### STATED EXERCISE:
Reproduce the items verbatim, everything from the line containing "Where should I click to: Enable" down to the line containing "Looking at the screenshot, I should click(506, 65).", with both of those lines included.

### INFORMATION GIVEN:
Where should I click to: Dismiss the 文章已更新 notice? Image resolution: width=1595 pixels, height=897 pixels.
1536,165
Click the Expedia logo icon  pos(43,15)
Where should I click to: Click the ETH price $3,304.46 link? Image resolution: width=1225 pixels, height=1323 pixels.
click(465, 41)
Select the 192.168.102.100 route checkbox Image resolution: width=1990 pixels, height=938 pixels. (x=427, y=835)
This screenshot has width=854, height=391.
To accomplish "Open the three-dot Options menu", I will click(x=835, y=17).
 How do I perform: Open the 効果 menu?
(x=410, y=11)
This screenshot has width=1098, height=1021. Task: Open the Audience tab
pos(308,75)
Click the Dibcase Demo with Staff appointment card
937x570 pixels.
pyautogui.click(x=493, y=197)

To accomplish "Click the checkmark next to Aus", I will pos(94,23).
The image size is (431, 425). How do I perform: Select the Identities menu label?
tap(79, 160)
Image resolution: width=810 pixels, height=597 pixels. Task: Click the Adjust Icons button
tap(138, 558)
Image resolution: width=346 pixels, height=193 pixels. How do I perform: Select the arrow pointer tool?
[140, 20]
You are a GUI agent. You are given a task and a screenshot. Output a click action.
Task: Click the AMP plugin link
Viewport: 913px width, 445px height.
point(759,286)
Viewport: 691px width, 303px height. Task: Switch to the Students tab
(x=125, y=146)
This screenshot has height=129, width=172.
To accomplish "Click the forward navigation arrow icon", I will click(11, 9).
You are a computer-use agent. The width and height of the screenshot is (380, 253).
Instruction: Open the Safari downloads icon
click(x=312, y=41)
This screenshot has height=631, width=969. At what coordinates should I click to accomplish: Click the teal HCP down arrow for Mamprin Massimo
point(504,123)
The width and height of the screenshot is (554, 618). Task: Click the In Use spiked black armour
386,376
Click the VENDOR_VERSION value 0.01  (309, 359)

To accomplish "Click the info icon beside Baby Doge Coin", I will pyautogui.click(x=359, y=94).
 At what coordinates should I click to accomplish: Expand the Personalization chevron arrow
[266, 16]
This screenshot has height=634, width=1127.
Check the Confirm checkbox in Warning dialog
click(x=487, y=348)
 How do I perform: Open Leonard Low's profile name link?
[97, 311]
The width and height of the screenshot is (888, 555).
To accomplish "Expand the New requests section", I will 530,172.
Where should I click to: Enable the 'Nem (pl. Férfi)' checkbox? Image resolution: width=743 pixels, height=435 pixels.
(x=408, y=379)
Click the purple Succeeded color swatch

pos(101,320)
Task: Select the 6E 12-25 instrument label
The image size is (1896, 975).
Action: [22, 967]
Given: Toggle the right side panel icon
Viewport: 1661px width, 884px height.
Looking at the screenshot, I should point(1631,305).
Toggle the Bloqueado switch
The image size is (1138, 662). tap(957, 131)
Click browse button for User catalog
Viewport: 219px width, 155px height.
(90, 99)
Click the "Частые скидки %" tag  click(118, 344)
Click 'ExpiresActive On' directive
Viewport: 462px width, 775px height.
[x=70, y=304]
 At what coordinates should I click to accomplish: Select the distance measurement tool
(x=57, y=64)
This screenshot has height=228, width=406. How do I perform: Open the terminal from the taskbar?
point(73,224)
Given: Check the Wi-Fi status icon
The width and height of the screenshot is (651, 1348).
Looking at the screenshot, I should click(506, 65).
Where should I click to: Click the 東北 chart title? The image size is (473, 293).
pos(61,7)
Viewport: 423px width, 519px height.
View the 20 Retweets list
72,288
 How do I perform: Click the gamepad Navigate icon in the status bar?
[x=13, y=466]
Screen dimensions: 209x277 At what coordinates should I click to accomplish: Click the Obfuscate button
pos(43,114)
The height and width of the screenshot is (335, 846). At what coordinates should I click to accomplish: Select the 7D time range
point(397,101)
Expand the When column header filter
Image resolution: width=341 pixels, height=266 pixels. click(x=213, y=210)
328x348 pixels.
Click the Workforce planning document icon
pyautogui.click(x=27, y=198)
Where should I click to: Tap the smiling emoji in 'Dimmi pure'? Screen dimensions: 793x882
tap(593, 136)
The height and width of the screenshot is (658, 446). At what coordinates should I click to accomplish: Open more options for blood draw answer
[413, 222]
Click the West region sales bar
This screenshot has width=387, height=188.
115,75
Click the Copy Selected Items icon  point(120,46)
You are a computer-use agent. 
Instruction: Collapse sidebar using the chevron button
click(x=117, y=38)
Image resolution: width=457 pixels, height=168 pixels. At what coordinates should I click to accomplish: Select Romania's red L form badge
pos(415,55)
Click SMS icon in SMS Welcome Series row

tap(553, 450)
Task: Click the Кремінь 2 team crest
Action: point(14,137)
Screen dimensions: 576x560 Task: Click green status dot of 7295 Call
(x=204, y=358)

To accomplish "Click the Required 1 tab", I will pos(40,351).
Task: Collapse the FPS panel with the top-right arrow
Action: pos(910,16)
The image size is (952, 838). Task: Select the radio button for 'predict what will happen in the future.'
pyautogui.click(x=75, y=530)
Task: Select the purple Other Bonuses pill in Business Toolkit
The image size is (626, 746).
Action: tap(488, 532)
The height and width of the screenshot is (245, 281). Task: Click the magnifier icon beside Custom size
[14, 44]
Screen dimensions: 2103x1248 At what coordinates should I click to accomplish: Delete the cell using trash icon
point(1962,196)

### RIGHT ANSWER:
Where should I click to: Enable the 'Nem (pl. Férfi)' checkbox? Image resolution: width=743 pixels, height=435 pixels.
(x=408, y=379)
Click the purple Succeeded color swatch

pos(101,320)
Task: Select the 6E 12-25 instrument label
The image size is (1896, 975).
Action: [22, 967]
Given: Toggle the right side panel icon
Viewport: 1661px width, 884px height.
Looking at the screenshot, I should point(1631,305).
Toggle the Bloqueado switch
The image size is (1138, 662). tap(957, 131)
Click browse button for User catalog
Viewport: 219px width, 155px height.
(90, 99)
Click the "Частые скидки %" tag  click(118, 344)
Click 'ExpiresActive On' directive
Viewport: 462px width, 775px height.
[x=70, y=304]
 At what coordinates should I click to accomplish: Select the distance measurement tool
(x=57, y=64)
This screenshot has height=228, width=406. How do I perform: Open the terminal from the taskbar?
point(73,224)
Given: Check the Wi-Fi status icon
The width and height of the screenshot is (651, 1348).
Looking at the screenshot, I should click(506, 65).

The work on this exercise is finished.